A família Bolsonaro colocou em marcha uma ofensiva para que o PL lance candidatos a governador em todos os estados, estratégia liderada pelo senador Flávio Bolsonaro e que ameaça alianças já encaminhadas com outros partidos. A diretriz busca garantir palanques “puro-sangue”, reforçar o vínculo com o número 22 e impulsionar o desempenho da legenda nas disputas pelo Senado em 2026.
Em São Paulo, o movimento pressiona o governador Tarcísio de Freitas, do Republicanos, que resiste a se filiar ao PL. Aliados avaliam que uma candidatura pelo partido poderia afastar o Centrão e dificultar sua estratégia eleitoral. O deputado estadual Gil Diniz já defende publicamente que o PL lance nome próprio no estado.
Em Minas Gerais, a mudança pode isolar o vice-governador Mateus Simões (PSD) e atingir o senador Cleitinho Azevedo (Republicanos). Flávio passou a estimular a hipótese de lançar Nikolas Ferreira ao governo, mesmo sem entusiasmo inicial do parlamentar.

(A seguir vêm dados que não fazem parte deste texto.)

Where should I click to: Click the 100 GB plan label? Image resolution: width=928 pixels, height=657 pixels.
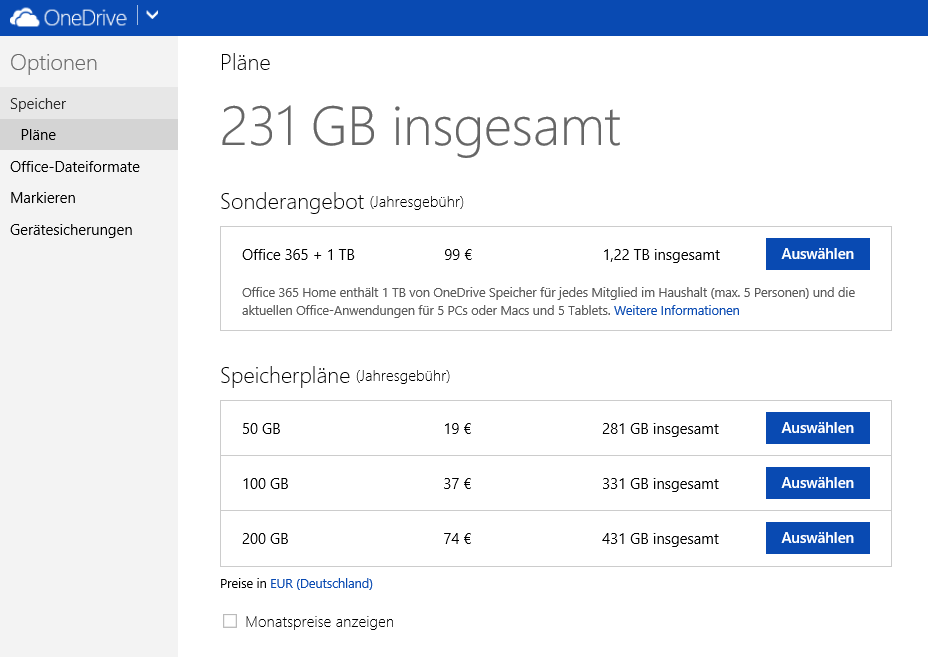(x=265, y=484)
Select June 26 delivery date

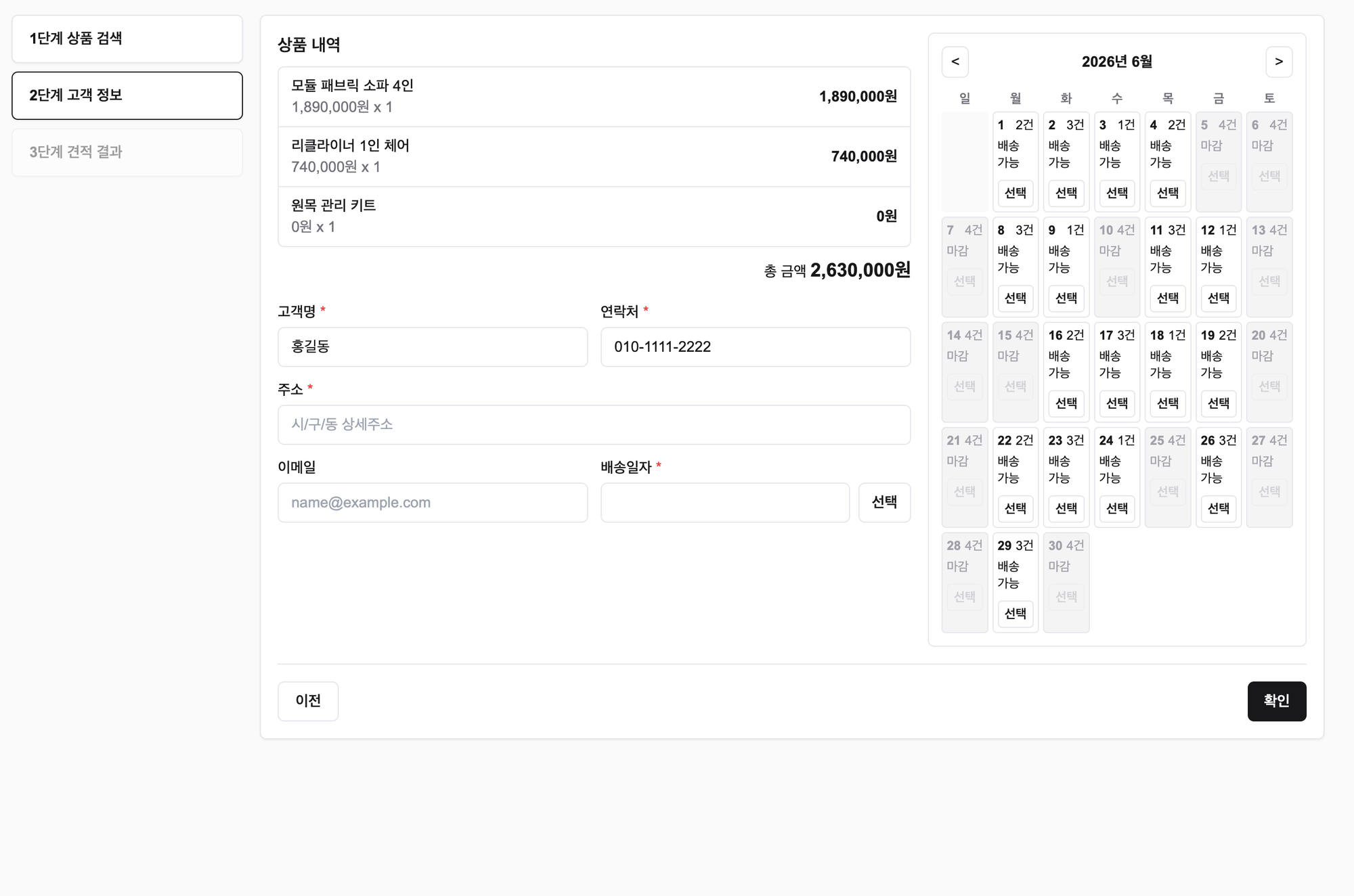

No Rio, o embate ocorre dentro do próprio PL. Enquanto o governador Cláudio Castro defende um nome técnico para uma possível eleição indireta, Flávio quer um candidato com força eleitoral para enfrentar Eduardo Paes na disputa direta.
A ofensiva também se estende a outros estados. No Espírito Santo, o PL recuou em negociações com aliados para lançar Magno Malta. Em Santa Catarina, a ex-primeira-dama Michelle Bolsonaro entrou no jogo ao apoiar publicamente Caroline de Toni ao Senado, tentativa de mantê-la no partido diante do risco de migração para outra sigla.
A estratégia reforça o controle do clã Bolsonaro sobre os palanques estaduais, mas amplia divisões internas e dificulta acordos com a direita fora do PL, apontou O GLOBO.